17 Tuning Oracle Human Workflow

This chapter describes how to tune Oracle Human Workflow for optimal performance.

You can tune Oracle Human Workflow in these areas:

Section 17.1, "About Oracle Human Workflow"
Section 17.2, "Tuning Human Workflow"
Section 17.3, "Using Other Tuning Strategies"

17.1 About Oracle Human Workflow

Oracle Human Workflow is a service engine running in Oracle SOA Service Infrastructure that allows the execution of interactive human driven processes. A human workflow provides the human interaction support such as approve, reject, and reassign actions within a process or outside of any process. The Human Workflow service consists of a number of services that handle various aspects of human interaction with a business process.

For more information, see "Using the Human Workflow Service Component" in Developing SOA Applications with Oracle SOA Suite.

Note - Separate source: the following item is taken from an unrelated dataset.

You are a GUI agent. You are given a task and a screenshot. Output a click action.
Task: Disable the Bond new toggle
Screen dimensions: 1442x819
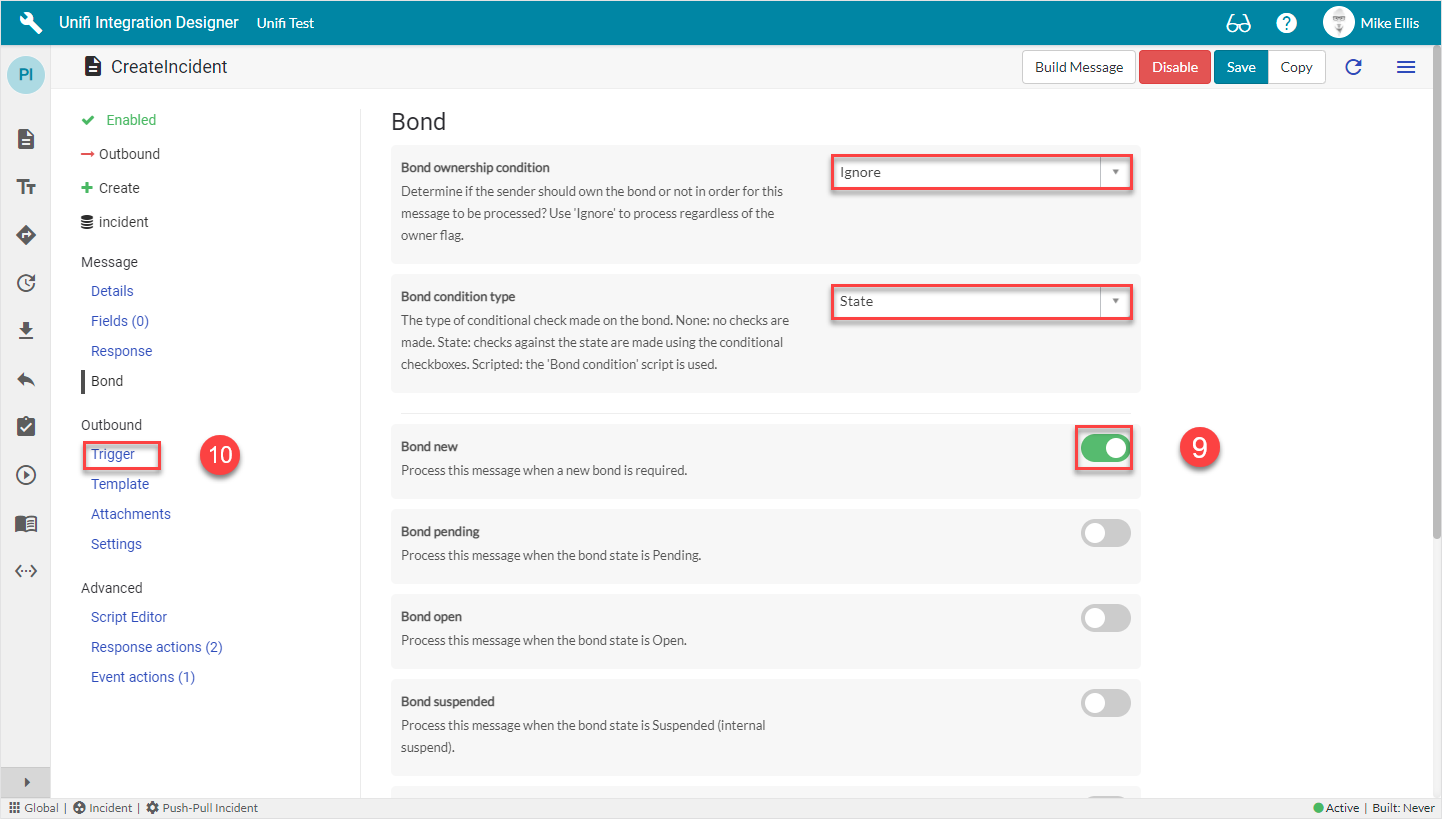1104,448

See also the Oracle Human Workflow web site at http://www.oracle.com/technology/products/soa/hw/index.html.

17.2 Tuning Human Workflow

This section discusses how to optimize taskflow. The following suggestions are all applicable to API usage.

Table 17-1 Essential Human Workflow Tuning Strategies

Name	Description	Recommendation
Minimize Client Response Time	Since workflow client applications are interactive, it is important to have good response time at the client. Some of the factors that affect the response time include service call performance impacts, querying time to determine the set of qualifying tasks for the request, and the amount of additional information to be retrieved for each qualifying task.	Review your performance metrics to determine how response time can be improved.
Choose the Right Workflow Service Client	Remote client is the best option in terms of performance in most cases. If the client is running in the same JVM as the workflow services (soa-infra application), the API calls are optimized so that there is no remote method invocation (RMI) involved. If the client is on a different JVM, then RMI is used, which can impact performance due to the serialization and de-serialization of data between the API methods. SOAP client is preferred for standardization (based on web services). There are additional performance considerations compared to the remote method invocation (RMI) used in the remote client. Additional processing is performed by the web-services technology stack which causes the marshalling and unmarshalling of API method arguments between XML.	If the client application is based on Java EE technology, then consider which client should be used based on your use case scenarios. Note that if the client application is based on .Net technologies, then only the SOAP workflow services can be used.
Narrow Qualifying Tasks Using Precise Filters	When a task list is retrieved, the query should be as precise as possible so the maximum filtering can be done at the database level.	Use precise filters to improve response time.
Retrieve Subset of Qualifying Tasks (Paging)	The query API has paging parameters that control the number of qualifying rows returned to the user and the start row.	Decrease the `startRow` and `endRow` parameters to values that may limit the number of returned records. This will decrease query time, the application process time, and the amount of data returned to client.
Fetch Only the Information That Is Needed for a Qualifying Task	Typically only some of the payload fields are needed for displaying the task list.	When using the `queryTask` service, consider reducing the amount of optional information retrieved for each task returned in the list. In rare cases where the entire payload is needed, then the payload information can be requested.
Reduce the Number of Return Query Columns	When using the `queryTask` service, consider reducing the number of query columns to improve the SQL time.	Try using the common columns as they are the most likely indexed columns. This allows the SQL to execute faster.
Use the Aggregate API for Charting Task Statistics	Sometimes it is necessary to display charts or statistics to summarize task information.	Consider using the new aggregate APIs to compute the statistics at the database level rather than fetching all the tasks using the query API and computing the statistics at the client layer.
Use the Count API Methods for Counting the Number of Tasks	Sometimes it is only necessary to count how many tasks exist that match certain criteria.	Call the `countTasks` API method, which returns only the number of matching tasks.
Create Indexes On Demand for Flexfields	The workflow schema table WFTASK contains several flexfield attribute columns that can be used for storing task payload values in the workflow schema. Because there are numerous columns, and their use is optional, the installed schema does not contain indexes for these columns.	Create indexes on these columns in certain cases where certain mapped flexfield columns are frequently used in query predicates.
Use the `doesTaskExist` Method	Sometimes it is necessary to check whether a task exists that matches particular query criteria.	Consider using `doesTaskExist` instead of the default of `countTasks`. The `doesTaskExist` method performs an optimized query that simply checks if any rows exist that match the specified criteria. This method may achieve better results than calling the `countTasks` method.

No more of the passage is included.